Shahid Ajjour’s family has been living off of savings for two years after the pharmacy and another business they owned were ruined by the war.

"We had to sell everything just to get cash," said Ajjour, who sold her gold to buy flour and canned beans. The family of eight spends the equivalent of $12 every two days on flour; before the war, that cost less than $4.

Sugar is very expensive, costing the equivalent of $80-$100 per kilogram (2.2 pounds), multiple people said; before the war, that cost less than $2.

Gasoline is about $25 a liter, or roughly $95 a gallon, when paying the lower, cash price.

Bills are worn and unusable

The bills in Gaza are tattered after 21 months of war.

Money is so fragile, it feels as if it is going to melt in your hands, said Mohammed al-Awini, who lives in a tent camp in southern Gaza.

Small business owners said they were under pressure to ask customers for undamaged cash because their suppliers demand pristine bills from them.

Thaeir Suhwayl, a flour merchant in Deir al-Balah, said his suppliers recently demanded he pay them only with brand new 200-shekel ($60) bank notes, which he said are rare.
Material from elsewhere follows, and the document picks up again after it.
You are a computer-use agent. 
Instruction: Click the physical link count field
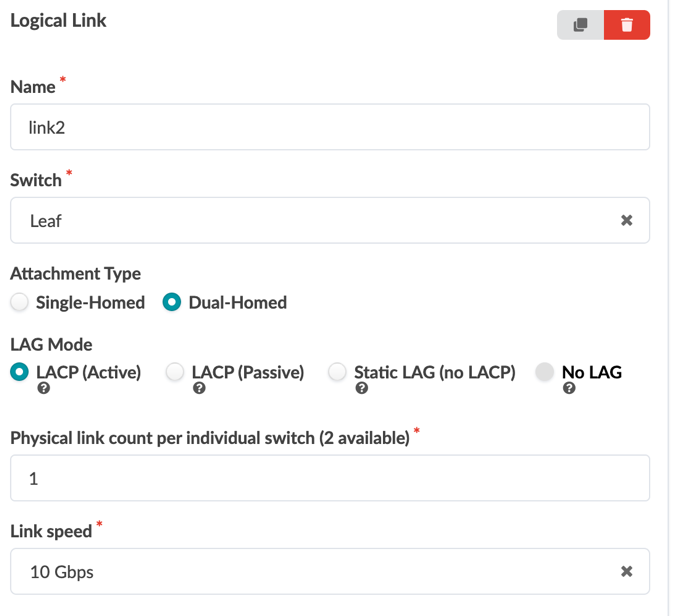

Most civilians pay him with 20-shekel ($6) notes that are often in poor condition.

On a recent visit to the market, Ajjour transferred the shekel equivalent of around $100 to a cash broker and received around $50 in return. But when she tried to buy some household supplies from a merchant, she was turned away because the bills weren’t in good condition.

"So the worth of your $50 is zero in the end," she said.

This problem has given rise to a new business in Gaza: money repair. It costs between 3 and 10 shekels ($1-$3) to mend old bank notes. But even cash repaired with tape or other means is sometimes rejected.

People are at the mercy of cash brokers

After most of the banks closed in the early days of the war, those with large reserves of cash suddenly had immense power.

"People are at their mercy," said Mahmoud Aqel, who has been displaced from his home in southern Gaza. "No one can stop them."

The war makes it impossible to regulate market prices and exchange rates, said Dalia Alazzeh, an expert in finance and accounting at the University of the West of Scotland. "Nobody can physically monitor what’s happening," Alazzeh said.

A year ago, the Palestine Monetary Authority, the equivalent of a central bank for Gaza and the West Bank, sought to ease the crisis by introducing a digital payment system known as Iburaq. It attracted half a million users, or a quarter of the population, according to the World Bank, but was ultimately undermined by merchants insisting on cash.

Israel sought to ramp up financial pressure on Hamas earlier this year by tightening the distribution of humanitarian aid, which it said was routinely siphoned off by militants and then resold.

Experts said it is unclear if the cash brokers’ activities benefit Hamas, as some Israeli analysts claim.

The war has made it more difficult to determine who is behind all sorts of economic activity in the territory, said Omar Shabaan, director of Palthink for Strategic Studies, a Gaza-based think tank.

"It's a dark place now. You don't know who is bringing cigarettes into Gaza," he said, giving just one example. "It's like a mafia."

These same deep-pocketed traders are likely the ones running cash brokerages, and selling basic foodstuffs, he said. "They benefit by imposing these commissions," he said.

Once families run out of cash, they are forced to turn to humanitarian aid.

Al-Farra said that is what prompted him to begin seeking food at an aid distribution center, where it is common for Palestinians to jostle over one other for sacks of flour and boxes of pasta.

"This is the only way I can feed my family," he said.